Abstract

The laser induced fluorescence excitation spectrum (à 1A″←X̃ 1A′) of jet-cooled CH3CHO, CH3CDO, CD3CHO, and CD3CDO at 0.5–2 K have been recorded up to E′vib ≂1500 cm−1. The electronic origin is unequivocally assigned for CH3CHO (29 771 cm−1), CH3CDO (29 820 cm−1), CD3CHO (29 756 cm−1), and CD3CDO (29 808 cm−1). Three Franck–Condon active vibrations in the à A″ state are identified: ν10 the in-plane C–C–O bend; ν′14 the out-of-plane aldehyde hydrogen bend; and ν15 the methyl torsion.
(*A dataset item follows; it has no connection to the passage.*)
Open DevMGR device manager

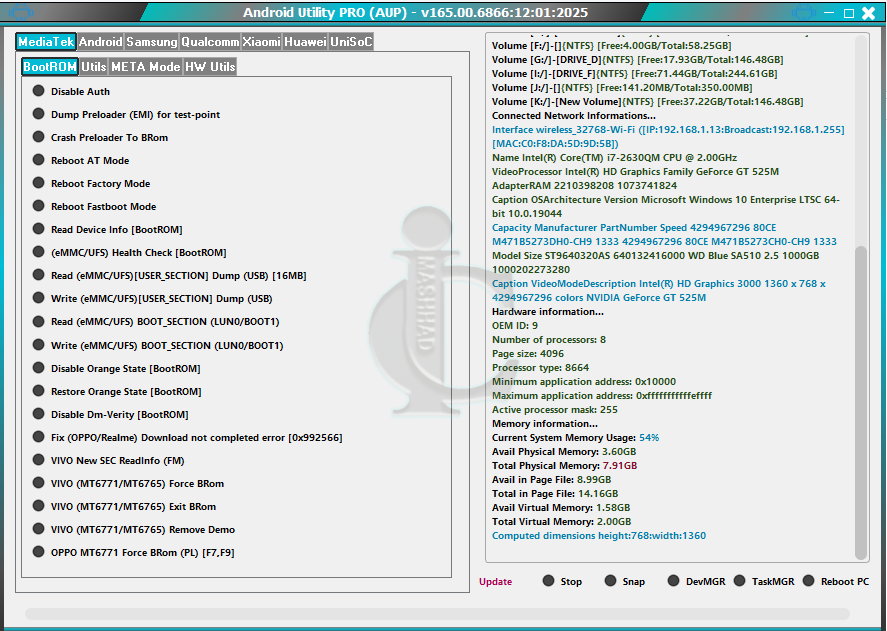(674, 581)
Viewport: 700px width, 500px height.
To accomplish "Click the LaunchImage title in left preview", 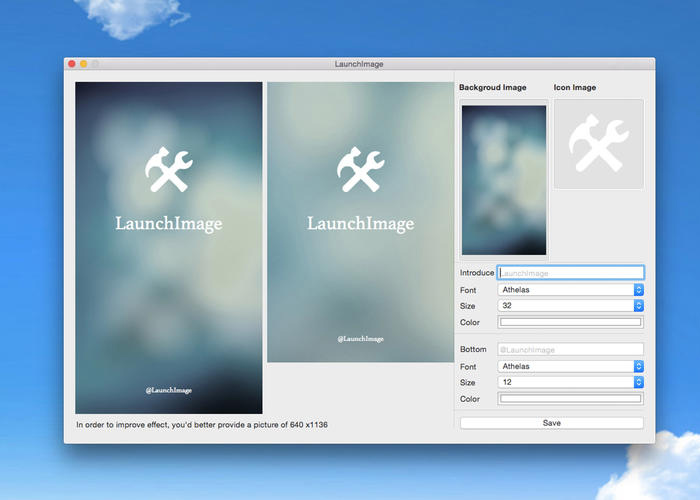I will [x=168, y=224].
Evidence is seen for anharmonic coupling of ν′14 and ν15. The height of the threefold barrier to methyl rotation (∼660 cm−1) is fairly insensitive to deuterium substitution as is the frequency of ν′10. An analysis of the rotational structure reveals that all of three possible band polarizations are present in this spectrum, i.e., A, B, and C type. The polarization of some bands is apparently anomalous. The C=O stretch (ν4) could not be assigned due to a high degree of congestion above Evib =1000 cm−1, although it is expected to have a strong Franck–Condon intensity.